Unsurprisingly, it’s hard to find a reader who loves literary fiction who hasn’t ever read Toni Morrison. Her books are accessible and synonymous with modern southern literary tradition. Like many people, I first experienced Morrison in the classroom, on a required summer reading list.
As a military brat, I found that the reading lists I was assigned over the summers were representative of the community and geographic locations I happened to be planted in. In New Mexico, there were a lot of Native American stories. In Idaho, novels about settlers coming west. In South Carolina, I got Civil War fiction, southern gothics like Faulkner, and books that spoke to the African American experience. That meant Toni Morrison. I hate to say that the school board was checking boxes of what to teach – somehow I missed all of Hemingway and Steinbeck in my four years – but they often chose books that were reflective of the student body, and Morrison filled the quota for female black authors.
So every year, I had at least one Morrison novel on my summer reading list, and usually another one during the school year. I made my way through Sula, The Bluest Eye, Beloved, Song of Solomon, and Jazz, though never really grasping the full impact of each of those novels. In my high school brain, each was just one more Morrison I had to suffer through. All the themes and discussions were the same year after year, and maybe it was only an indication of the curriculum of my school, but I quickly grew bored of covering the same thing in every single English class.
Since graduating from high school, I hadn’t touched Morrison. I assumed that because I hadn’t enjoyed studying her work as a teenager, I had no reason to go back to it. I didn’t read Love in 2003 or A Mercy in 2008; in my head, all of Morrison’s works were the same. After all, that is what I had inadvertently been taught.
Until this year with the release of Home, it never occurred to me that I might have been approaching Toni with an outdated and immature sensibility. But it’s hard not to get excited about a book or an author when all your Riot colleagues are foaming at the mouth about a new release, and so I got swept up in the Toni Morrison fever and decided to give Home a shot. After all it’s been over 10 years since high school graduation and my literary awareness has gotten a bit more sophisticated – at least I hope it has.
I read Home in a span of just under 3 hours, during the 24-Hour Readathon a few weekends ago, and I tried to approach the book with no expectations, no preconceptions about “themes” or “symbolism” or larger social context, nothing that I would normally be watching for in an academic setting. I tried to read for the sake of reading, the way I would approach any new books – to enjoy the story, and nothing more.

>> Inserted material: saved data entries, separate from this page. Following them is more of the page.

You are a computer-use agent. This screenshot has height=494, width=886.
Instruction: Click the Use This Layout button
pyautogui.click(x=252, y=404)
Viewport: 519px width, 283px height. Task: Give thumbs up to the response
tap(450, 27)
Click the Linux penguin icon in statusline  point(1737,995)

Without any of that baggage weighing me down, I rediscovered Toni Morrison. And it was good. Not just good. Breathtakingly amazing. I read without expecting anything, without taking notes or with a future paper in the forefront of my brain. And I discovered a truth people have been trying to tell me for years: Toni is brilliant.

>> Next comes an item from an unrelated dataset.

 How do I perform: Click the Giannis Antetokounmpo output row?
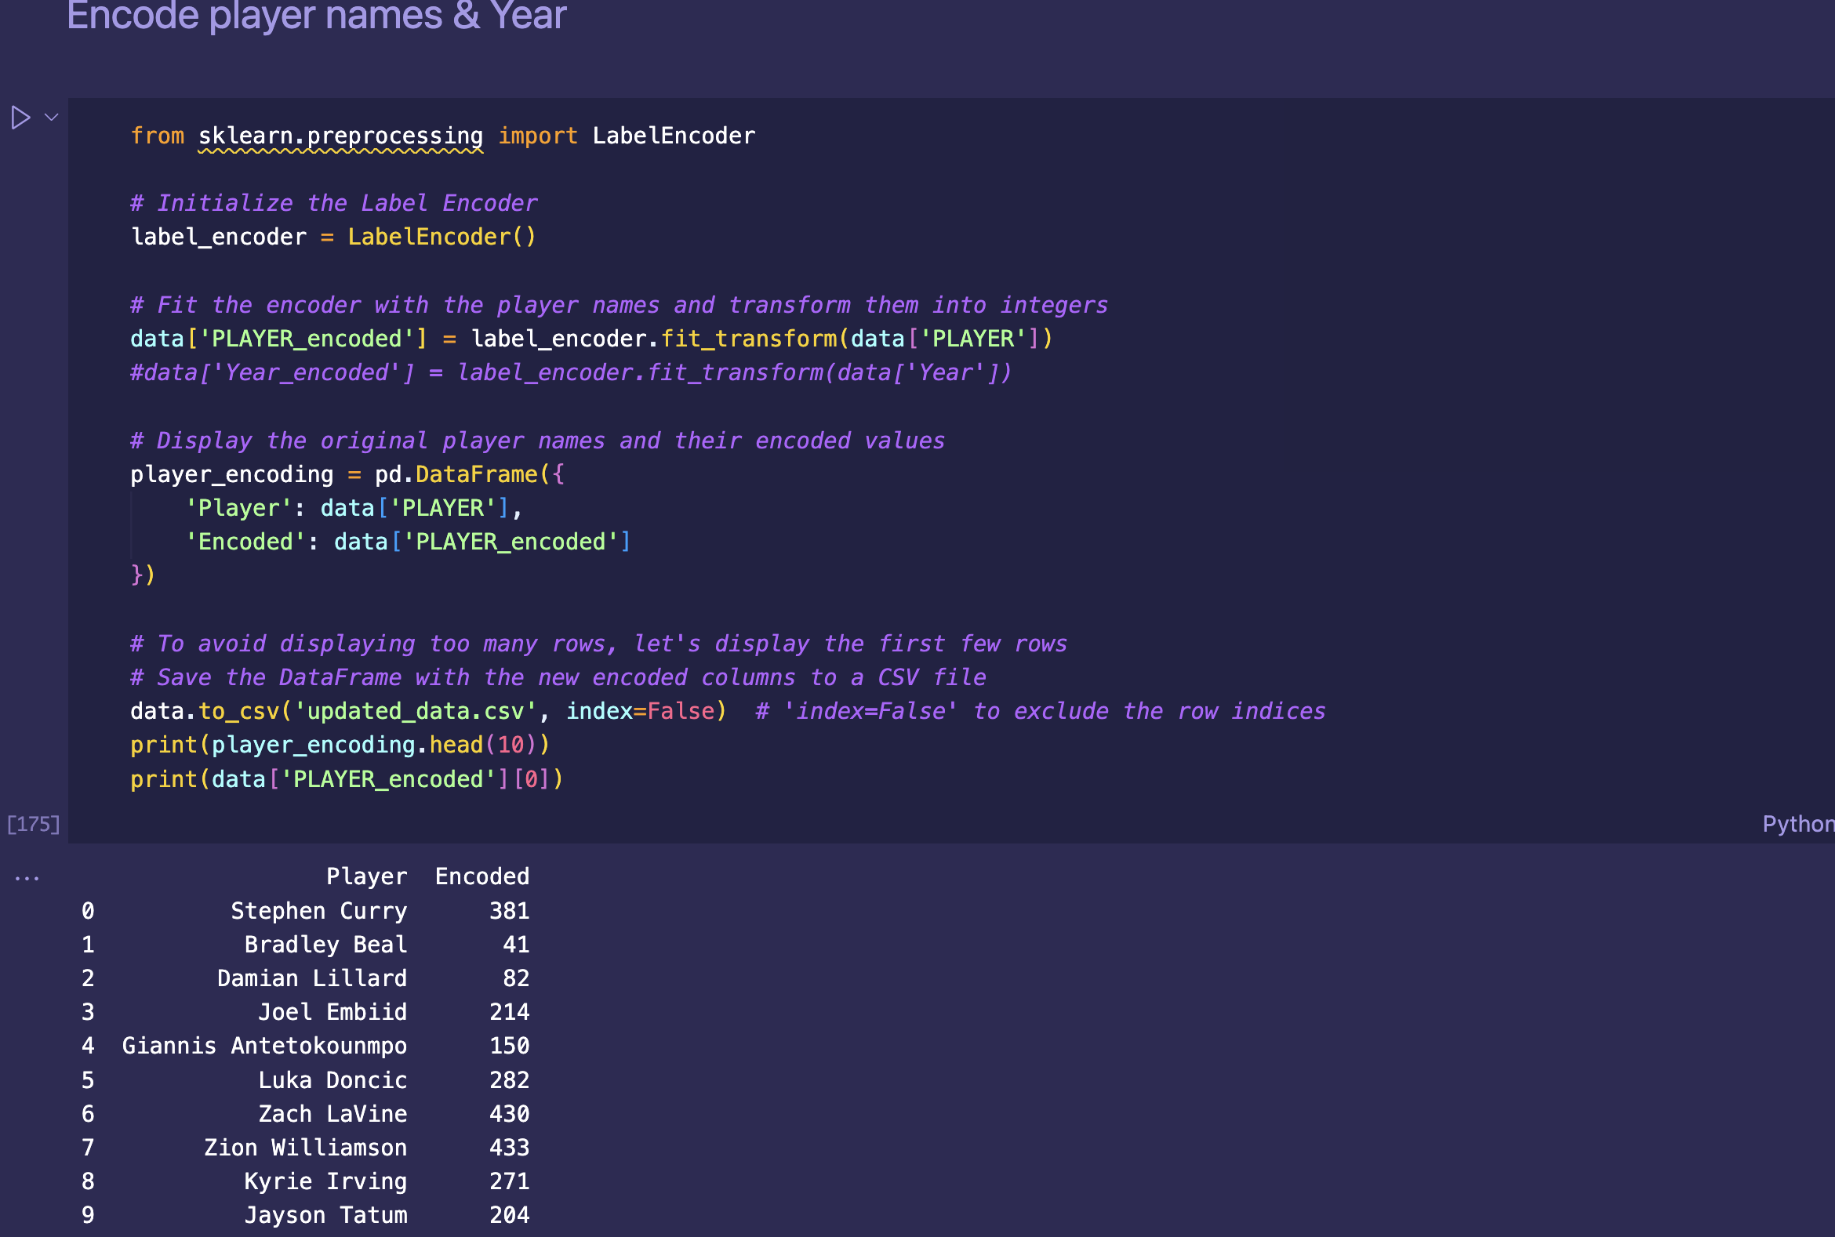[x=264, y=1045]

With no offense to those people, it’s a truth I had to come to on my own, like hating mushrooms your whole life and then deciding one day to give them another shot and finding you love them. Your palate just needed some time to grow up, to try a few more things by choice rather than by force. Yes, I recognized many of the themes and patterns that are common to Morrison’s work, but here, as just a Reader, I got to acknowledge them, like a nod of the head, and move on, rather than stopping, noting, and losing the thread of narrative.
Enough people will be talking about the book’s plot and the beautifully rendered characters and how expertly condensed the narrative is.* But if you, like me, haven’t read Morrison for many years and feel like you’ve seen all the things she can do, or if you’ve only approached her work in a classroom, I encourage you to try Home. It’s short enough at just 160 pages that you’ll experience enough to decide once and for all how you – You the reader, not You the student – really feel about Toni Morrison.

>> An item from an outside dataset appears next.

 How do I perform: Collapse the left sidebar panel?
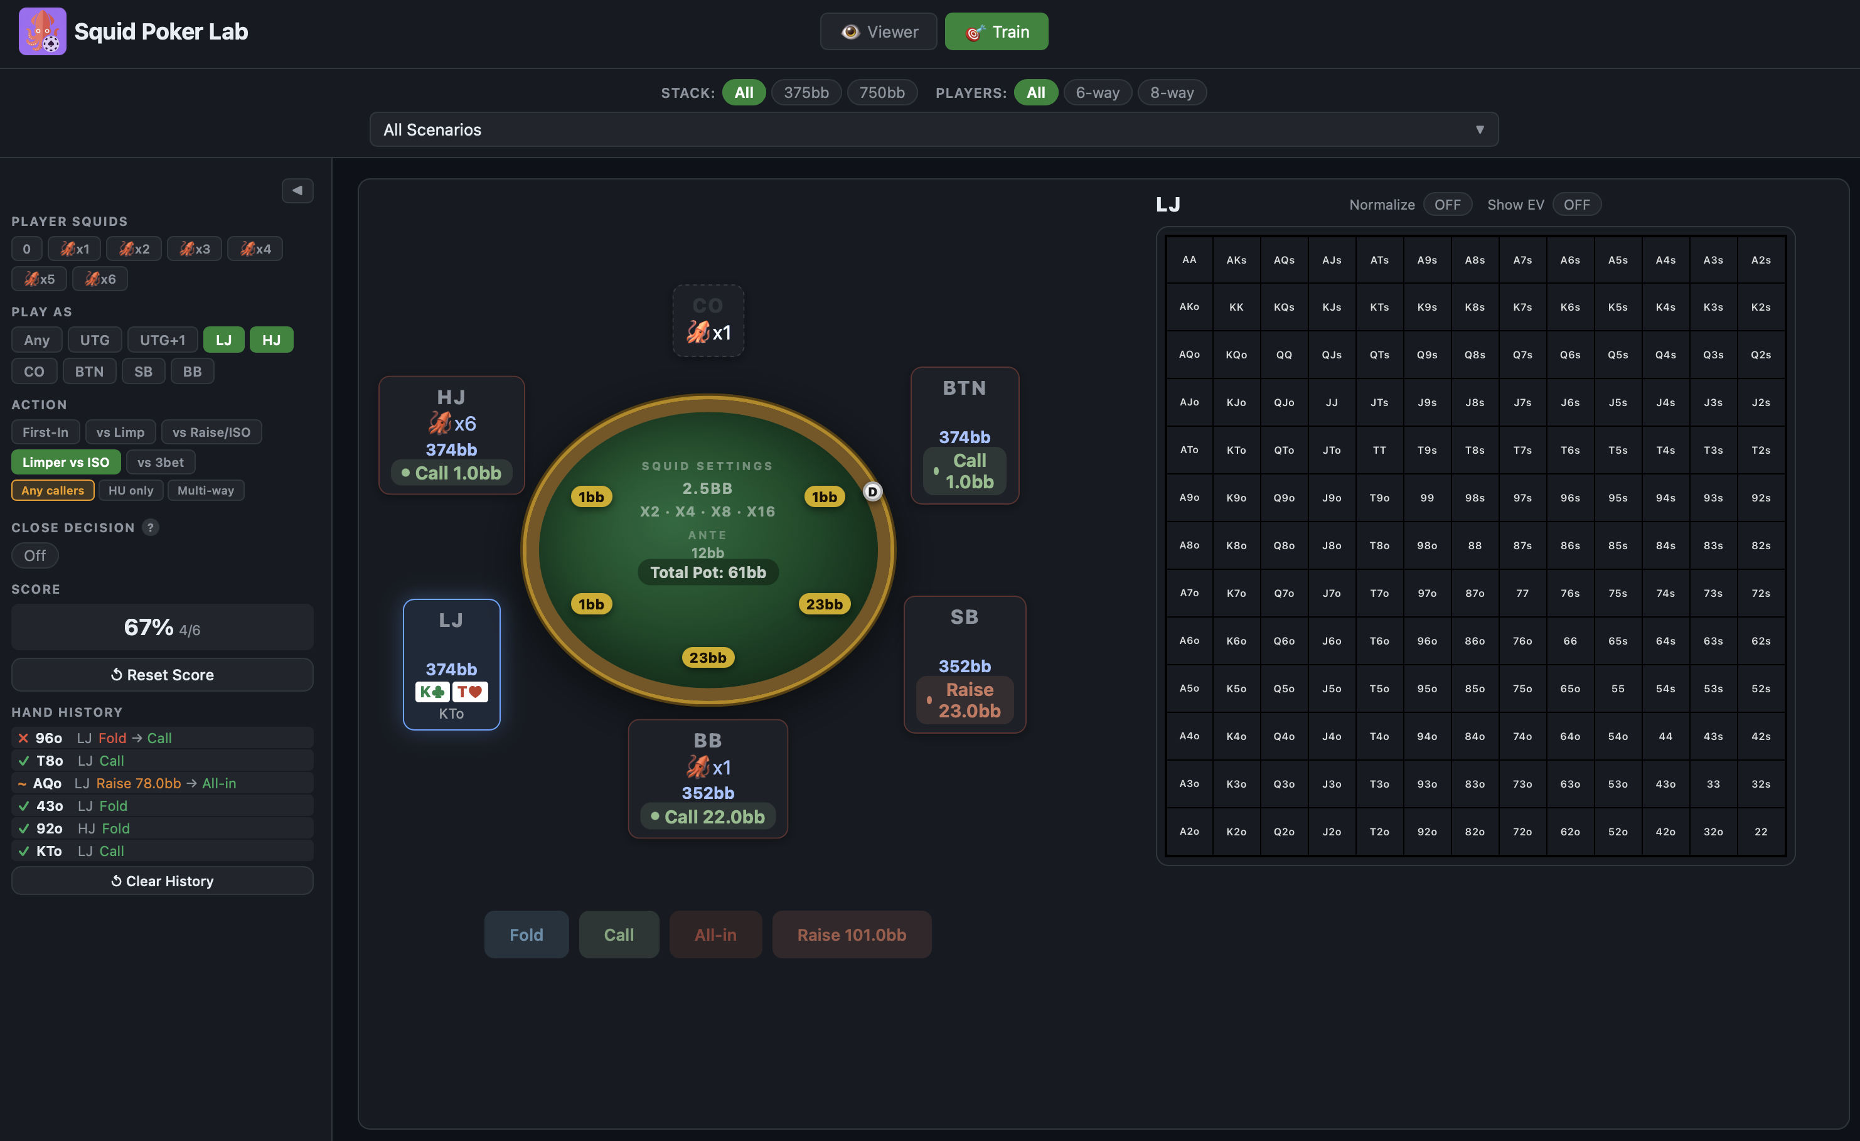click(297, 190)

It makes me wonder what else I’ve been turning my nose up at because of the burden scholarly study foisted upon the works I might have loved. Maybe I should try Faulkner or Proust or Les Miserables again.
If I have anything close to the experience I had rediscovering Morrison, the journey into former syllabus-fillers might be well worth it.
Because, for me, it was like reading her for the first time the way she was meant to be read – purely for the joy of it.
*And it is all of those things. When I finished the book, I just sat for a solid 10 minutes, astounded that Morrison managed to squeeze so much story into such few pages. It is both awe-inspiring and incredibly intimidating. Especially as a writer that tends to be quite verbose.